Today was my first full day in Paris. Thanks to some pretty serious jet-lag, my internal ticker’s been wonky since I left Seattle last week, and I fell asleep quite early last night, around 11PM local time. I was awake by 2AM, and spent the hours between then and 8AM reading, writing and catching up on Obama’s address. I finally fell asleep but didn’t get out of bed until noon, which made me feel slightly sloth-ish, but it was the first really solid night of sleep I’ve had since I left Seattle, so it was a fair trade.

I’m staying in an apartment in the 15th Arrondissement, right up the street from the Gare Montparnasse, with a very nice couple (Craig and Lora) who have graciously decided to provide me housing for a few nights. I lounged about their house for a while today before finally putting myself together and heading about town. I went on foot up to the Seine, meandered down to Notre Dame, and, to appease those nagging religious sentiments that still pulse deep inside me, lit a candle and said a prayer for a good trip. I wandered about the Ile St. Louis and over towards the Bastille, and then stopped in the Luxembourg Gardens on the way back, where I snacked on a baguette, kicked up my feet and read Flaubert, all of which felt exceedingly Parisian.

It’s been over eight years since I was in France, and what had once been decent language skills have devolved, over years of non-use, into a pathetic, diffident, gesticulating melange of embarrassingly poor Franglish. Any accent I may have had has disappeared, and I’m sure to local ears my screechings sound as if I recently tumbled out of a feral preserve in the high Alps. I can’t remember words, conjugations, phrases, idioms: all the basics of language, and there’s really nothing to do about that except continue fumbling and flubbing my way about. For ease in interacting with the locals I might as well stamp “Special Needs” across my forehead, but, in all fairness, I don’t know how to say that in French.

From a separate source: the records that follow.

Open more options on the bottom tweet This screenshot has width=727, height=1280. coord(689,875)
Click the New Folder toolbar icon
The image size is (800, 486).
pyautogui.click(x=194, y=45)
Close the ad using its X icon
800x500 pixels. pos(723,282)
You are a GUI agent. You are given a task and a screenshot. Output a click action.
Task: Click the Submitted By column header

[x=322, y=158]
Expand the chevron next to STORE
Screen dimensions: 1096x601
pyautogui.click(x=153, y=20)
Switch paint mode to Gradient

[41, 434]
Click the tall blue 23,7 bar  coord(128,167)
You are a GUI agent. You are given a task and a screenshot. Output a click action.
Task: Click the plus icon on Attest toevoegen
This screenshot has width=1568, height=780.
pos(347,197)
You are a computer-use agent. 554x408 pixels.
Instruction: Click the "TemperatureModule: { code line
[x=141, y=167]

Still though, I’m having fun. Craig and Lora are extremely hospitable and have made me feel very comfortable in their space. I’ve eaten more bread and cheese in the past 36 hours than I have in months, and it all tastes great: you can get French cheeses in the US, but it’s pasteurized differently, and much like the baguettes doesn’t taste nearly as good stateside as it does here. I lurked outside a fromagerie today inhaling the musty pungence, and I’m certain that one of these afternoons I’ll plunk myself down in some park with a selection of cheeses, a baguette, a bottle of wine and more of Monsieur Flaubert. And that right there might justify the entire trip.